● Short problem A
Turn the records from the line with "Given: Open the JetBrains extension icon" to the line with "Action: [x=230, y=293]" into a JSON list of strings, one string per line, with blank lines left out.

CHR asked to probe killing of anti-mining activist’s family

GENERAL SANTOS CITY, Philippines — Human rights advocates and pro-environment groups are demanding that the Commission on Human Rights investigate what they charged was the massacre of the family of a B’laan tribal anti-mining activist by Army soldiers in Davao del Sur on Thursday.

The military has said it, too, was saddened by the deaths of the wife of Dagil Capion, Juvy, who was two-months pregnant, and his two sons, Pop, 13, and John, 8, and was conducting its own investigation into the killings.

A daughter of Capion, Vicky, 7, was also injured when soldiers fired on a hut where his family was staying.

The commander of the Army’s 27th Infantry said the killings were the result of a firefight during an operation aimed at capturing Capion, leader of an armed B’laan group the military claims is engaged in banditry.

The Capion family said Dagil, along with his brothers Batas and Kitara, has been waging an armed struggle against the presence of Xstrata’s Sagittarius Mines in their ancestral domain, which straddles the boundaries of Tampakan, South Cotabato, and Kiblawan, Davao del Sur.

Father Rey Ondap, head of the Justice, Peace and Integrity of the Creation (JPIC) program of the Passionist congregation here, said the killings were tragic specially since Juvy was two months pregnant, and warned they could worsen the situation in areas where SMI operates.

Ondap said the CHR should immediately conduct an investigation into the killings and the national government should stop SMI’s operations.

“The mining site has now turned into a conflict area. Government should stop the operation of SMI to prevent the conflict from escalating,” he said.

Brigadier General Ariel Bernardo, commander of the 10th Infantry Division based in Compostela Valley, said he has ordered the creation of a Board of Inquiry to look into possible violations of the rules of engagement by the troops involved, who have been ordered back to headquarters.

● Short problem B
In the news report, which unit does Brigadier General Ariel Bernardo command?

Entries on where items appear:
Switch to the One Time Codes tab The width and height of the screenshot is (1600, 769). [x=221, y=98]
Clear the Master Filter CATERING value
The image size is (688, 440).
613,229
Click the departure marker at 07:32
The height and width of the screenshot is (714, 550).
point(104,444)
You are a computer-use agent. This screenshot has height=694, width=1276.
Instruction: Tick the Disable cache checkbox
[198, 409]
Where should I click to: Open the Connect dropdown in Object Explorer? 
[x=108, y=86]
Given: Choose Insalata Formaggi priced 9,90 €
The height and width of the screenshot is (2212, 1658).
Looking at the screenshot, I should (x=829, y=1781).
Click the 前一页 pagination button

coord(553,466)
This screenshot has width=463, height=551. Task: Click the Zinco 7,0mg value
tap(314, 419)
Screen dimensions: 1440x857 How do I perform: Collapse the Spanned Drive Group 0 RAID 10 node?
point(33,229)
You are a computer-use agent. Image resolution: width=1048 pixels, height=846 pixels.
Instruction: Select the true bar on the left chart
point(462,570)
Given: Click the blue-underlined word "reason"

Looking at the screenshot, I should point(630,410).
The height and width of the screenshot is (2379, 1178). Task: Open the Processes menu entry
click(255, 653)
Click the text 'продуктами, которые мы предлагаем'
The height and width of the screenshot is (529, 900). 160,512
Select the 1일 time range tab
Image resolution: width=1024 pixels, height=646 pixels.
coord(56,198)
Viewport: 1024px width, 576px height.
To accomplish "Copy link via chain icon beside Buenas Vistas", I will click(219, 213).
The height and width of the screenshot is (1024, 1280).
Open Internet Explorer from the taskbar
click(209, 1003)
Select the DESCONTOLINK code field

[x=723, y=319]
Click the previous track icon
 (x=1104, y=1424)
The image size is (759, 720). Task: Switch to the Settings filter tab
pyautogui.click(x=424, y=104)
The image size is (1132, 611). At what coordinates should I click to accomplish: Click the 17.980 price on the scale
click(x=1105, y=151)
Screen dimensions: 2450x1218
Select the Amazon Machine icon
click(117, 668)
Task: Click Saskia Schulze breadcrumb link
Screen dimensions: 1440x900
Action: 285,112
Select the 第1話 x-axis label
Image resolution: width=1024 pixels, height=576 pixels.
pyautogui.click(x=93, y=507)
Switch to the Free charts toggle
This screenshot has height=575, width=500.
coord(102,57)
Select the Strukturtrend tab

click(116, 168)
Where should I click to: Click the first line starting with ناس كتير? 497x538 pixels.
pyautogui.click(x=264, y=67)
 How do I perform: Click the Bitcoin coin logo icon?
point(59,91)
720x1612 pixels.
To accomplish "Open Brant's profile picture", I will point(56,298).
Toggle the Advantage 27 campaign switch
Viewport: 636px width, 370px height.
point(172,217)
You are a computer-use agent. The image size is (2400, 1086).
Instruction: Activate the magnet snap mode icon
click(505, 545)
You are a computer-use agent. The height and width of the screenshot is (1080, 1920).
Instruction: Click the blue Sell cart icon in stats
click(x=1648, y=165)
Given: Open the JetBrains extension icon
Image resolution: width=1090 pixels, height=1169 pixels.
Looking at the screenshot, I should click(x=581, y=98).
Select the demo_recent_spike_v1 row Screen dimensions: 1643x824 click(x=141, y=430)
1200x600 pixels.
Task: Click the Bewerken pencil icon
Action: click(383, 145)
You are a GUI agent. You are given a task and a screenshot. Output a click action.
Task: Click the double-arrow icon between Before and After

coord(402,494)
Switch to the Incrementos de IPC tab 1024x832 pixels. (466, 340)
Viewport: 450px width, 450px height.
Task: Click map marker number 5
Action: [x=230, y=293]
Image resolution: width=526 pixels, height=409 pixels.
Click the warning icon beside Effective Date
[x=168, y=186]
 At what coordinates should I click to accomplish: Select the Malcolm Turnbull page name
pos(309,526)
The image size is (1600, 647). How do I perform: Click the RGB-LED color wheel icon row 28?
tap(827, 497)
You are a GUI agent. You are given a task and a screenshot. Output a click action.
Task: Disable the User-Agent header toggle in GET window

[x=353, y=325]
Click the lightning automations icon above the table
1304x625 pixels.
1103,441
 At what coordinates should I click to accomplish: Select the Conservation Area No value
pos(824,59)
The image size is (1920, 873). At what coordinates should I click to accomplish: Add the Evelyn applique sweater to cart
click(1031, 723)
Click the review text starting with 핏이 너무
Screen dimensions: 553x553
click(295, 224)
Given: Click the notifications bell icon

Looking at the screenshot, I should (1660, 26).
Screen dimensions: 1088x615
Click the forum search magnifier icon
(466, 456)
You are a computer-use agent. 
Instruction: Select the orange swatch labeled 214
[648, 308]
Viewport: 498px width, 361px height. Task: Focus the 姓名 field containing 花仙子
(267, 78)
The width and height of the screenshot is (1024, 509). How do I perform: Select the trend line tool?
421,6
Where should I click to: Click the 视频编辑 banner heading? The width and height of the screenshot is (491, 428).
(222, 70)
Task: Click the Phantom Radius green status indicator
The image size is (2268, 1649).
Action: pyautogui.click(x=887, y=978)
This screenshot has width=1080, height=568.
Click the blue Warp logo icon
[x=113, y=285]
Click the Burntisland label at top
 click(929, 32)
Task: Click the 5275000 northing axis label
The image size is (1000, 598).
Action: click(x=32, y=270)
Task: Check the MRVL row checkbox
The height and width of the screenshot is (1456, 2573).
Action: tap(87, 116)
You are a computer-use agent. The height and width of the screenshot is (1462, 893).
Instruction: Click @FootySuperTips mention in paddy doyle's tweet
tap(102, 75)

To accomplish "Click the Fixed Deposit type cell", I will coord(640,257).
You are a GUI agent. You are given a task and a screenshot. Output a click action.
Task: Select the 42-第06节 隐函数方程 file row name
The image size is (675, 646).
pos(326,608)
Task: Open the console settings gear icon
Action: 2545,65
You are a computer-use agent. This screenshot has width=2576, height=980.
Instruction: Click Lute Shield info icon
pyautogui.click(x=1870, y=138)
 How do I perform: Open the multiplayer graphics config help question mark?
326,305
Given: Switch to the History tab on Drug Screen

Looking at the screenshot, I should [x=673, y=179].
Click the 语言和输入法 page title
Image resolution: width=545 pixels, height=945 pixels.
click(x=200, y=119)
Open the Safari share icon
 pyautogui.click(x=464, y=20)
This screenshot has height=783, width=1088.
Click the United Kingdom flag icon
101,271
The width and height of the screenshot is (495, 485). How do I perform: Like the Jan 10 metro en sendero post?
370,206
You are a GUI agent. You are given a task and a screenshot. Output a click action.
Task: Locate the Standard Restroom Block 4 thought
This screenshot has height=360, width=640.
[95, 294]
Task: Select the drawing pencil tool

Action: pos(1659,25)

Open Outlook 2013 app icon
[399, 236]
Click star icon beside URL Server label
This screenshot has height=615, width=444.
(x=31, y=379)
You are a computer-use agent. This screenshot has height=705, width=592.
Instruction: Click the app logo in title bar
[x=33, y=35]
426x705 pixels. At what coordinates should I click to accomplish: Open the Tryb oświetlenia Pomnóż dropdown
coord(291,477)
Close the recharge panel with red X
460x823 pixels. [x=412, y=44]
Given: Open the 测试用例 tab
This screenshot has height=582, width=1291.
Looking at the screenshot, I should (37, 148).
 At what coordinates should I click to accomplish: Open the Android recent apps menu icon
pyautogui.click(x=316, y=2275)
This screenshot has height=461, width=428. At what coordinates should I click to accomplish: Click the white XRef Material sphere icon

● Full output A
[
  "Given: Open the JetBrains extension icon",
  "Image resolution: width=1090 pixels, height=1169 pixels.",
  "Looking at the screenshot, I should click(x=581, y=98).",
  "Select the demo_recent_spike_v1 row Screen dimensions: 1643x824 click(x=141, y=430)",
  "1200x600 pixels.",
  "Task: Click the Bewerken pencil icon",
  "Action: click(383, 145)",
  "You are a GUI agent. You are given a task and a screenshot. Output a click action.",
  "Task: Click the double-arrow icon between Before and After",
  "coord(402,494)",
  "Switch to the Incrementos de IPC tab 1024x832 pixels. (466, 340)",
  "Viewport: 450px width, 450px height.",
  "Task: Click map marker number 5",
  "Action: [x=230, y=293]"
]

● Full output B
The 10th Infantry Division, based in Compostela Valley.